KING: So, I can tell you that the investigation continues to see if there are any other people involved or is there anyone still on the loose out there.

KELLY: Especially given what we are told is the size of his apartment above their chicken restaurant which looks tiny with one window, a one window air conditioner and the question is whether this man by himself in that apartment made all of the bombs by himself with nobody else noticing and managed to do this, you know, under the radar of anybody. But is there the possibility of a terror cell in New Jersey? Because authorities waived the news media off of that today.

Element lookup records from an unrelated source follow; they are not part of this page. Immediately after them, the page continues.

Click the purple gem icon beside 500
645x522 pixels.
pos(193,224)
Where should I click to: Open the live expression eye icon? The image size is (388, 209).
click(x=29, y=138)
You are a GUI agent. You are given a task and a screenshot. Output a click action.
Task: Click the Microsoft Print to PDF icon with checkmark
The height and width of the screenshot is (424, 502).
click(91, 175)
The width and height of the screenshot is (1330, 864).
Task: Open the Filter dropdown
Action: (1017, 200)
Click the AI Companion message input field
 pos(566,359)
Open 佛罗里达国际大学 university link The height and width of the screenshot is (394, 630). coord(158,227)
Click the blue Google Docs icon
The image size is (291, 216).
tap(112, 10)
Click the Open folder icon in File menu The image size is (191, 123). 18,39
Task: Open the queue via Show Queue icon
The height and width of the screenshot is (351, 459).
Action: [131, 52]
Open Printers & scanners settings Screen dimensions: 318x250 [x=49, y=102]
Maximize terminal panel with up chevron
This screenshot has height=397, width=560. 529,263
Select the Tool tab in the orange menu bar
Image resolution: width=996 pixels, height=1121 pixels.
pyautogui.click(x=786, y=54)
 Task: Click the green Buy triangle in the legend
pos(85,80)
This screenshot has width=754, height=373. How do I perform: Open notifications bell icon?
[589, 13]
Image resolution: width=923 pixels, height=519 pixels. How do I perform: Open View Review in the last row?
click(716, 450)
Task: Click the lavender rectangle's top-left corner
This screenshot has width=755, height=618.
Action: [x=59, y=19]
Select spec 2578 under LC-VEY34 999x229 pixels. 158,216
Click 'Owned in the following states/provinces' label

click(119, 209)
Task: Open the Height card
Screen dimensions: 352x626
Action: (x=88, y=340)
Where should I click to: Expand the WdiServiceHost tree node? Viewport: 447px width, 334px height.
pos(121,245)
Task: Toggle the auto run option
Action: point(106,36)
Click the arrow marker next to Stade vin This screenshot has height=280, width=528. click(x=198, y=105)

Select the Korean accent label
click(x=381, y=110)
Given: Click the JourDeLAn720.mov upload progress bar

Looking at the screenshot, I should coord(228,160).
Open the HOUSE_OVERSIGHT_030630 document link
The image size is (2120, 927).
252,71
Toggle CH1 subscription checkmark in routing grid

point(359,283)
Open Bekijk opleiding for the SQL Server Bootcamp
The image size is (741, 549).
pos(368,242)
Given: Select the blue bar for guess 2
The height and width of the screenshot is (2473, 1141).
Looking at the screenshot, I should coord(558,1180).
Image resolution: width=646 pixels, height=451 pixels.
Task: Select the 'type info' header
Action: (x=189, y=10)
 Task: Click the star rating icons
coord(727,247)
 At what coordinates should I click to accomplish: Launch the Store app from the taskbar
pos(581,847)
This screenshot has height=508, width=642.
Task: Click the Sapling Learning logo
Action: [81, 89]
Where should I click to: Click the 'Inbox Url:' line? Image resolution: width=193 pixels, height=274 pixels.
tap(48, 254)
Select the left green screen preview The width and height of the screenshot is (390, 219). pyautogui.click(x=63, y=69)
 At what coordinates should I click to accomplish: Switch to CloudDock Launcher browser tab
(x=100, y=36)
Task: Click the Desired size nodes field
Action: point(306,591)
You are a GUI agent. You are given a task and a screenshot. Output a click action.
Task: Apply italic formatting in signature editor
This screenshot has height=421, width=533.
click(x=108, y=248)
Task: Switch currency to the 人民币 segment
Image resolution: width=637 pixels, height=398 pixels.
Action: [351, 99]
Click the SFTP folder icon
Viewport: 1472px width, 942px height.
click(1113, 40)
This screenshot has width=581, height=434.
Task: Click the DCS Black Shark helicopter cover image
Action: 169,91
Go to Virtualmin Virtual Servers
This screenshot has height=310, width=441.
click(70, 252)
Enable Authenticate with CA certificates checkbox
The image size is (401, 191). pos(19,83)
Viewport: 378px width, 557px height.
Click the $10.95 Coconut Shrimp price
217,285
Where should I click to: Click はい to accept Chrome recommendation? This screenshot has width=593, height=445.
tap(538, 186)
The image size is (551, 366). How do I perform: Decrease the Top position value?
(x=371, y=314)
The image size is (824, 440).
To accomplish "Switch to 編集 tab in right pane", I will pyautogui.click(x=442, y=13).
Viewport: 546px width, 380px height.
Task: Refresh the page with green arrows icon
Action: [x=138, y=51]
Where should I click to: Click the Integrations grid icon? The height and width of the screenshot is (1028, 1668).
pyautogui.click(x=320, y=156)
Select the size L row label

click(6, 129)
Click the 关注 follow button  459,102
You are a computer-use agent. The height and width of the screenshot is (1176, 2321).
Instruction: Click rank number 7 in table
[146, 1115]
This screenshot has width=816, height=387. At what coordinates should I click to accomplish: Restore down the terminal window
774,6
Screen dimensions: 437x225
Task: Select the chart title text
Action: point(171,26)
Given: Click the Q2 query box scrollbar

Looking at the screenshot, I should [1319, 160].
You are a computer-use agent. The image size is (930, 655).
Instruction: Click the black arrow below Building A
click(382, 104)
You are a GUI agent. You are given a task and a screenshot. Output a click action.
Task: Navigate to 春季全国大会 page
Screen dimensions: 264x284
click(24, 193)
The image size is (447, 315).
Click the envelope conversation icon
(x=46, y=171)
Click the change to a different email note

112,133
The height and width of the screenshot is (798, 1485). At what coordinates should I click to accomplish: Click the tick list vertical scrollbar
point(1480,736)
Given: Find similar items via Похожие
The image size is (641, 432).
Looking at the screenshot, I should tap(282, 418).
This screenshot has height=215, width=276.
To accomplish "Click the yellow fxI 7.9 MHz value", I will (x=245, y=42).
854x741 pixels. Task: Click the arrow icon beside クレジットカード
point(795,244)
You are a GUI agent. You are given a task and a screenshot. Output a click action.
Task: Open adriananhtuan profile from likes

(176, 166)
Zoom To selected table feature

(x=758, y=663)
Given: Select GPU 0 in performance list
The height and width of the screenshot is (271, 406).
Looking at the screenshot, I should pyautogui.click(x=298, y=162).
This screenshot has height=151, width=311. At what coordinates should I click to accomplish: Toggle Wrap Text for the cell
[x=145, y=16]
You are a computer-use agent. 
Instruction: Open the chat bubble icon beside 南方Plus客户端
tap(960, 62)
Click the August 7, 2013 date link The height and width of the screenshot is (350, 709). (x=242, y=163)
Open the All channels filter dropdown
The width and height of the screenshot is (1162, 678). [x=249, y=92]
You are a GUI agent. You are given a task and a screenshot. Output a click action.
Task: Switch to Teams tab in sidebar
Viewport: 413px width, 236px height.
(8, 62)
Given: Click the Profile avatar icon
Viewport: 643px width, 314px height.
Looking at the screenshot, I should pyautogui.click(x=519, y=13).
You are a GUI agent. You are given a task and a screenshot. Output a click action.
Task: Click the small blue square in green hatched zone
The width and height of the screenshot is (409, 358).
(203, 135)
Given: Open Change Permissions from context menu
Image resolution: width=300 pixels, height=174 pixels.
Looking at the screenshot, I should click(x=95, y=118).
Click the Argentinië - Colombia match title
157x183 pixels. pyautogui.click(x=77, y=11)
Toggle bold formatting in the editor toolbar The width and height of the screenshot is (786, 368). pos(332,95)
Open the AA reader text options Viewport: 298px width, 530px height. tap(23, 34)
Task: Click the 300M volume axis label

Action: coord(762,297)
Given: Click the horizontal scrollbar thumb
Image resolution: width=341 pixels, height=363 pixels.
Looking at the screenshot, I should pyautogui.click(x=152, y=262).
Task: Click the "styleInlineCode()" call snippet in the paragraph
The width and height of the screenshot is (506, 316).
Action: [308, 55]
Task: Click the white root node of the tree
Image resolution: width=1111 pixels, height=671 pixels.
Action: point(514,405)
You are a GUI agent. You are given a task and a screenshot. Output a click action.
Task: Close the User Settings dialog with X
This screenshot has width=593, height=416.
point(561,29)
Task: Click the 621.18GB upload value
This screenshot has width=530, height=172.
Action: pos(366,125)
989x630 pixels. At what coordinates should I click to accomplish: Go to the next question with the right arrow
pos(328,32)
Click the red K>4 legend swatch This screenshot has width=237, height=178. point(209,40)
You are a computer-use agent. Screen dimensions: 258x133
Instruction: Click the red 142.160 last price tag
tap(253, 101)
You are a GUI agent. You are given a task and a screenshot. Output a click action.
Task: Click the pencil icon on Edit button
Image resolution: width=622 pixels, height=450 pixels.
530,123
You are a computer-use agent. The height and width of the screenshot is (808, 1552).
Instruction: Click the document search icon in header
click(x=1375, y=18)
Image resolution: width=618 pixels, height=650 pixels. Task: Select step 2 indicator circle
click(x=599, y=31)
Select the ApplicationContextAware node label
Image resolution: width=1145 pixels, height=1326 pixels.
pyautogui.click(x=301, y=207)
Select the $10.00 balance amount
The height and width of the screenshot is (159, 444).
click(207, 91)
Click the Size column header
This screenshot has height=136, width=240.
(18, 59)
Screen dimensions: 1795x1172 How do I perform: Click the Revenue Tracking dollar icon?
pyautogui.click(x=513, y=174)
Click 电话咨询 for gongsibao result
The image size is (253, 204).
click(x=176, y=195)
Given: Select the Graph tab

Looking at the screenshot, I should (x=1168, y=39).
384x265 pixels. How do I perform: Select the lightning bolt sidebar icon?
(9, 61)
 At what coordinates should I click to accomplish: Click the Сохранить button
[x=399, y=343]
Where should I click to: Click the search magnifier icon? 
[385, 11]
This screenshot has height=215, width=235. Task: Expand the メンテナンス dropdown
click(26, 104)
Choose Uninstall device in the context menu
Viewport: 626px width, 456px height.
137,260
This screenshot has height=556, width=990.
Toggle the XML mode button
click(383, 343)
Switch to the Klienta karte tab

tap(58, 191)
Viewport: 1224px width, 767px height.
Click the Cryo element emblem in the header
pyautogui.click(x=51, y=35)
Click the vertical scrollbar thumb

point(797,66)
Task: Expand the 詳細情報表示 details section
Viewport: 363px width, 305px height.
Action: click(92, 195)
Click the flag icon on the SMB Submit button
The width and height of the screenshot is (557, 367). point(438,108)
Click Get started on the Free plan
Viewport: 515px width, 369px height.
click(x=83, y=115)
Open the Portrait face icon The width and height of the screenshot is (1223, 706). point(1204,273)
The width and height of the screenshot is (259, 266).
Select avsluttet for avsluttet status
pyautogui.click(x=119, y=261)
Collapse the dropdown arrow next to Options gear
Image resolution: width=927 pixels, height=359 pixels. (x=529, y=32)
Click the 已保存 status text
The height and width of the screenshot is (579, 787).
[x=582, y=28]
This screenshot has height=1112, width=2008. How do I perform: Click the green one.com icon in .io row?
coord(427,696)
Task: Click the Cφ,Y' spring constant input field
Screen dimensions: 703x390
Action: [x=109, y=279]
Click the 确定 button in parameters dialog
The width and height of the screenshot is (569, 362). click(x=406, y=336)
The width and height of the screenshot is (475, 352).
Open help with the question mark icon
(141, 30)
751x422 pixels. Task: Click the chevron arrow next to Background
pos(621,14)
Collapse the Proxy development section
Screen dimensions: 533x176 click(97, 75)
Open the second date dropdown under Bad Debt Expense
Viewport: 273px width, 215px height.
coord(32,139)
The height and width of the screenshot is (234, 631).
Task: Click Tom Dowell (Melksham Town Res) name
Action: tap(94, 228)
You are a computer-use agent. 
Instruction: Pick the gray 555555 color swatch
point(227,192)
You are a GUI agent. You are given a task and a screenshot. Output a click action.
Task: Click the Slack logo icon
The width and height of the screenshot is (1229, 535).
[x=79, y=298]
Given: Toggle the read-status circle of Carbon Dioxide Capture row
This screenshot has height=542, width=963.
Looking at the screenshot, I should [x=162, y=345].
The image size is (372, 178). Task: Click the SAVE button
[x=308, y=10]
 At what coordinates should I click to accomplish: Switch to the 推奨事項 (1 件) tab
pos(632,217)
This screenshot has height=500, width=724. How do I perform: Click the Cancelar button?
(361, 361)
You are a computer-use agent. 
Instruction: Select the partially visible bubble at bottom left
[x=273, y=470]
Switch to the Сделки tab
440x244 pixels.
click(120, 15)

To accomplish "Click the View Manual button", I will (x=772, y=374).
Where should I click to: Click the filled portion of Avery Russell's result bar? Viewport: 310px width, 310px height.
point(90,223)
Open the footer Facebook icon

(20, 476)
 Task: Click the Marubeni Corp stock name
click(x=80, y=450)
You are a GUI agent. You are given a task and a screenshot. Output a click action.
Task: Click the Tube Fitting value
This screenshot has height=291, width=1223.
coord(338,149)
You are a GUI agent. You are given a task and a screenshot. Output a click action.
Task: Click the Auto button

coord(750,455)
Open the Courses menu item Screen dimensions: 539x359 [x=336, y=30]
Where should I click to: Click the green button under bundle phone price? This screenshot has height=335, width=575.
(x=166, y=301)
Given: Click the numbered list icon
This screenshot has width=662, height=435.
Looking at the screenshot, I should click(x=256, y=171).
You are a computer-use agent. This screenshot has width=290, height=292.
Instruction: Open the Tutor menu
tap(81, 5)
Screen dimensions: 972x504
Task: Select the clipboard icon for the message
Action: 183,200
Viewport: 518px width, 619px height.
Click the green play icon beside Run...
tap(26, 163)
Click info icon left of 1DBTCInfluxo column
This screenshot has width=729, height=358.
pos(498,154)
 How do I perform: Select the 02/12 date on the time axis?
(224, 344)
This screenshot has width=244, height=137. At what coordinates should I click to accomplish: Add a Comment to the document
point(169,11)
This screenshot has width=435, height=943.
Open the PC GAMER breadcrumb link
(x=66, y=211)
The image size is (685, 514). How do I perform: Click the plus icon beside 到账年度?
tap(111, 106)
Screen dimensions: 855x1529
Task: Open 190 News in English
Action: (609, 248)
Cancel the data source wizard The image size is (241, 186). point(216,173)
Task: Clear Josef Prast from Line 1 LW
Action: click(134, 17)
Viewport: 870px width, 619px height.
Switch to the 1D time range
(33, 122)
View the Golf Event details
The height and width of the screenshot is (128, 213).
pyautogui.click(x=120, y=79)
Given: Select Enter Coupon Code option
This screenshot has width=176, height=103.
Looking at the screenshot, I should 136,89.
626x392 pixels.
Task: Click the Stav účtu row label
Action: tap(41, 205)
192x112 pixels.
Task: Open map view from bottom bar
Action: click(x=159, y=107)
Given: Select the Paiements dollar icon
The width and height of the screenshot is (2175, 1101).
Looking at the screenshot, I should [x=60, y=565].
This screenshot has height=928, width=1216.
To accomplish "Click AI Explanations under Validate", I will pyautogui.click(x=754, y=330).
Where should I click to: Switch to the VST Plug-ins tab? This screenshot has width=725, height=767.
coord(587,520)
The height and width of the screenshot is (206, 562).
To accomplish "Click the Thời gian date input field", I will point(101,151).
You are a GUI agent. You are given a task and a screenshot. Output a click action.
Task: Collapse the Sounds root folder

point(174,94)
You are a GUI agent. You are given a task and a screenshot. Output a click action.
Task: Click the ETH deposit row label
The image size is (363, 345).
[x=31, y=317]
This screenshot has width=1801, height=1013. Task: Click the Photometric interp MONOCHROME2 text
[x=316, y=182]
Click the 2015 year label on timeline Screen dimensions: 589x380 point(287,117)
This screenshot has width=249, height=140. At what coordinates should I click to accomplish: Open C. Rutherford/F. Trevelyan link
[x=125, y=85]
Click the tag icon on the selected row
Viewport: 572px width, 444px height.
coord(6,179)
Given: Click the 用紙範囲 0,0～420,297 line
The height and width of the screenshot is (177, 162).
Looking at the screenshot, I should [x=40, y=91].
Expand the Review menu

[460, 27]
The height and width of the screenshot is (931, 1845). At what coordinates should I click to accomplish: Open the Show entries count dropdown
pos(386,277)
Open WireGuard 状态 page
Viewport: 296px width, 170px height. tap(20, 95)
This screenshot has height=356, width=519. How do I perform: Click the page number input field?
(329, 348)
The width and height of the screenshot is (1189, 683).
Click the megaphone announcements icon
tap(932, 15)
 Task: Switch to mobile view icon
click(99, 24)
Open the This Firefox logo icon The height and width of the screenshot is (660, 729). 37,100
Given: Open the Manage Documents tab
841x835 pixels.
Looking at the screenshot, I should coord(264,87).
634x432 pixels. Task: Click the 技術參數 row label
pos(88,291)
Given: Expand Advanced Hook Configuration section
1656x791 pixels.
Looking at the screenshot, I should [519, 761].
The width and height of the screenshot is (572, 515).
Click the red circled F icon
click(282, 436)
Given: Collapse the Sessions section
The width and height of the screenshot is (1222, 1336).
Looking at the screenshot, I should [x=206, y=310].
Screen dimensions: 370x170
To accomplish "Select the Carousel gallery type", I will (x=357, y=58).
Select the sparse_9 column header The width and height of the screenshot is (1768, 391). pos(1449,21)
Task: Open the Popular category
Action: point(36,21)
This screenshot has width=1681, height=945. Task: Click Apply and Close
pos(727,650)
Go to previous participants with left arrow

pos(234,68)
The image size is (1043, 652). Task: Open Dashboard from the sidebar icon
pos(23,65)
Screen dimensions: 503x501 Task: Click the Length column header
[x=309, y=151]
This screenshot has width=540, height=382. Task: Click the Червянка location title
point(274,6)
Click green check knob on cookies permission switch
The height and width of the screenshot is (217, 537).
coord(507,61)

KING: Well, I have no independent information but I think we have to assume there's always a possibility of that, especially when you see his activity. And the fact, as you say, that he was able to construct these bombs, have at least 10 bombs. He lives in a small confined area. You have to get all the materials, he had to get the gun, who did we get that from, how did he get it? And it's hard to believe that no one knew or had any idea what he was up to.

So whether it's an active cell or people to facilitate, or people look the other way, or people know what he's doing but deciding not to tell the police. All of that will be fully investigated. Now hopefully it turned out he's the only one. But you have to assume the purpose of the investigation, I believe there could be more out there.

KELLY: Uh-hm. You know, we talk about cracking down on immigration. It appears that the man who spotted him pass out in the vestibule, the bar was himself an immigrant. You know, it's a wide net. We got to be careful, do we not?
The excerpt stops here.